Latke, the Lucky Dog
- Author: Ellen Fischer
- Language: English
- Genre: Picture Book
- Publisher: Kar-Ben Publishing
- ISBN: 9780761390381

= Latke, the Lucky Dog =

2014 holiday-themed children's picture book

Latke, the Lucky Dog is a 2014 holiday-themed children's picture book written by Ellen Fischer and illustrated by Tiphanie Beeke. The story is about a mixed-breed dog, named Latke, who is adopted from an animal shelter for a Hanukkah present.

== About ==
Latke, the Lucky Dog is told from the perspective of a mixed-breed dog named Latke (named so, because he is the same color as a latke). Latke was adopted from an animal shelter as a present for Hanukkah for siblings Zoe and Zach.
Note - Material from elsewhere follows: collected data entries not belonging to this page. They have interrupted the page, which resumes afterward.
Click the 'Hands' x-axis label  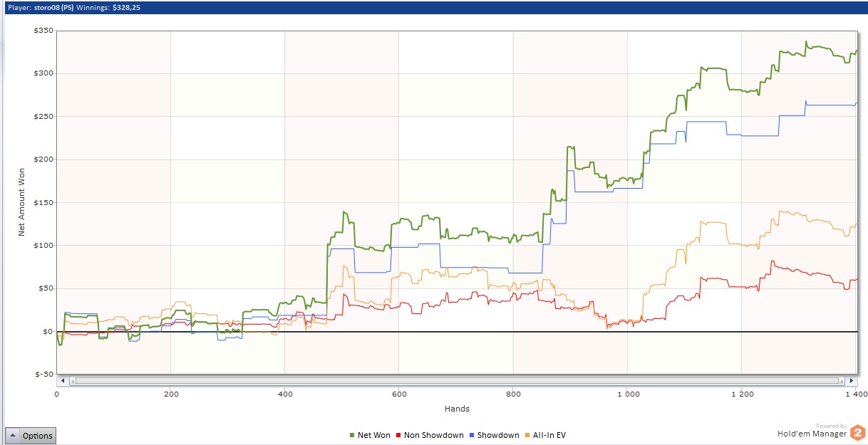[x=456, y=409]
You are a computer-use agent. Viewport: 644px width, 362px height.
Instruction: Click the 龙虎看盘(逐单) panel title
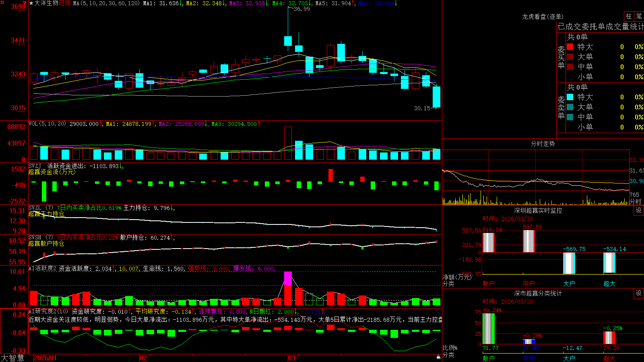543,16
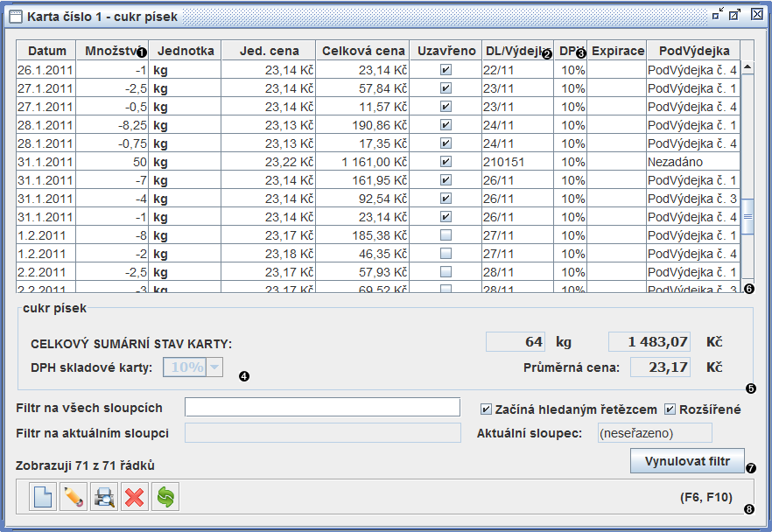Click the table's vertical scrollbar thumb

click(x=747, y=217)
Latke assumes that the Hanukkah food and presents are for him. During the story, Latke makes mistakes and messes, but is forgiven each time and at the end, decides he is "one lucky dog to be part of a great family." The story also includes a page dedicated to describing Hanukkah customs and background.

== Reviews ==
Kirkus Review felt that Latke, the dog, was a "charismatic star" in an unoriginal story. The Jewish Book Council, however, felt that the story provided a "unique perspective on the holiday." The Horn Book Magazine called the illustrations by Tiphanie Beeke, "cheerful," and described the story as "an engaging romp." Publishers Weekly described Beeke's illustrations as "sprightly." School Library Journal wrote "This is a pleasant Hanukkah title, with the bonus of nicely conveying that the rescued animal is a lucky dog indeed." Library Media Connection recommended the title for libraries that need to "round out their holiday book choices."